British Columbia

BC Hydro rejects accusations of air monitoring violations

The Canadian Environmental Assessment Agency warned BC Hydro was not collecting air quality data, and could be fined. BC Hydro is denying that accusation, and says it reports air quality data to the B.C. government.

Canadian Environmental Assessment Agency warned BC Hydro it could face a $400,000 fine

BC Hydro spokesperson Dave Conway wrote federal inspectors are demanding specific data not required by federal rules. (BC Hydro)

BC Hydro is rejecting accusations that Site C dam construction is breaking federal rules for monitoring air quality.

In a letter dated May 26, the Canadian Environmental Assessment Agency warned BC Hydro it could face a hefty fine after the agency claims an April inspection found Hydro was not collecting air quality data.

In particular, the letter said, information was not being collected on total suspended particulates, carbon monoxide, nitrogen dioxide and sulphur dioxide.

BC Hydro spokesperson Dave Conway says that is not true, and argues inspectors are demanding specific data not required by federal rules.
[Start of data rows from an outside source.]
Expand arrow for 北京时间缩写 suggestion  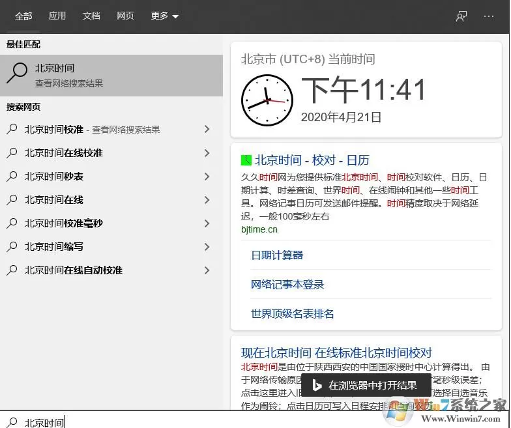(x=207, y=246)
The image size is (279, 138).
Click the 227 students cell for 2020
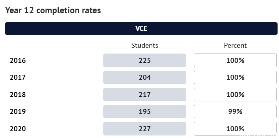click(x=145, y=129)
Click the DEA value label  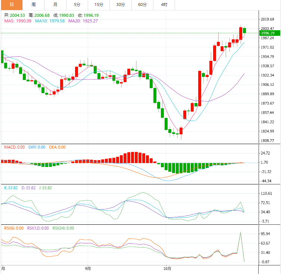(x=57, y=147)
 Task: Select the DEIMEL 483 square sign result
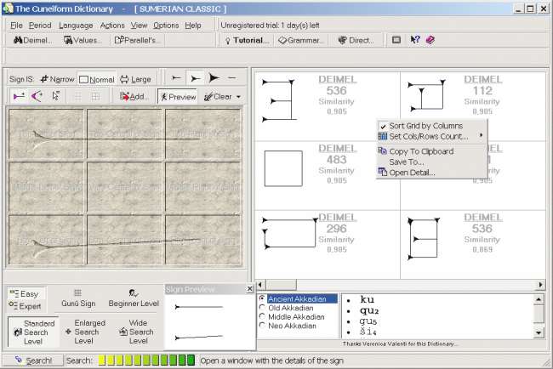pyautogui.click(x=283, y=167)
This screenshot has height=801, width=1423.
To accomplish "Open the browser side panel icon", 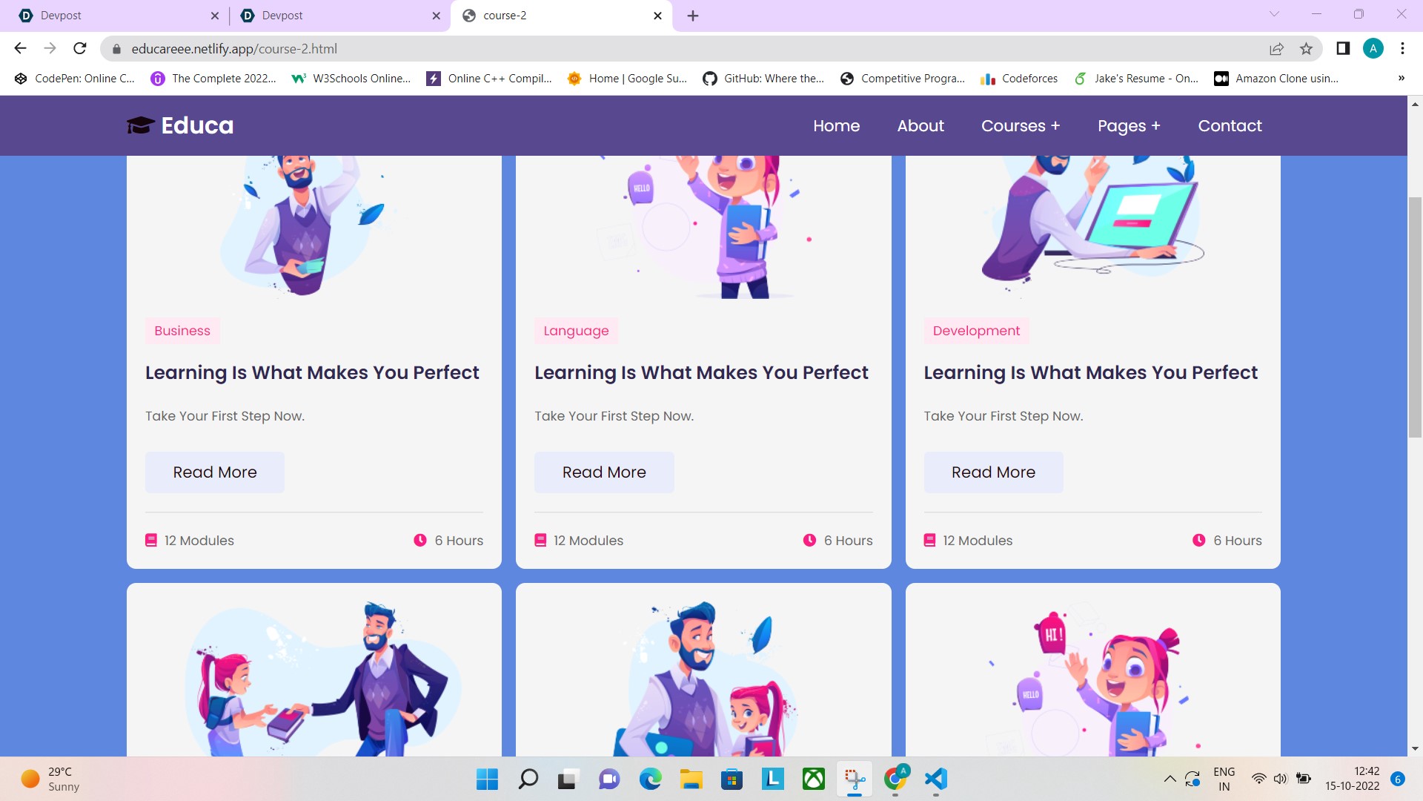I will [x=1342, y=49].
"BC Hydro's monitoring program is designed to monitor those parameters which were identified as having the potential to cause excedances of air quality standards," Conway wrote in a statement. "BC Hydro maintains its network of air quality stations in accordance with industry standards, and to standards acceptable by the B.C. Ministry of Environment."

Conway says BC Hydro is providing real time air quality data to the B.C. government —  "the appropriate air quality monitoring authority for B.C." — and the public utility will install another monitoring station at the dam site so it can report any air pollution from the construction zone.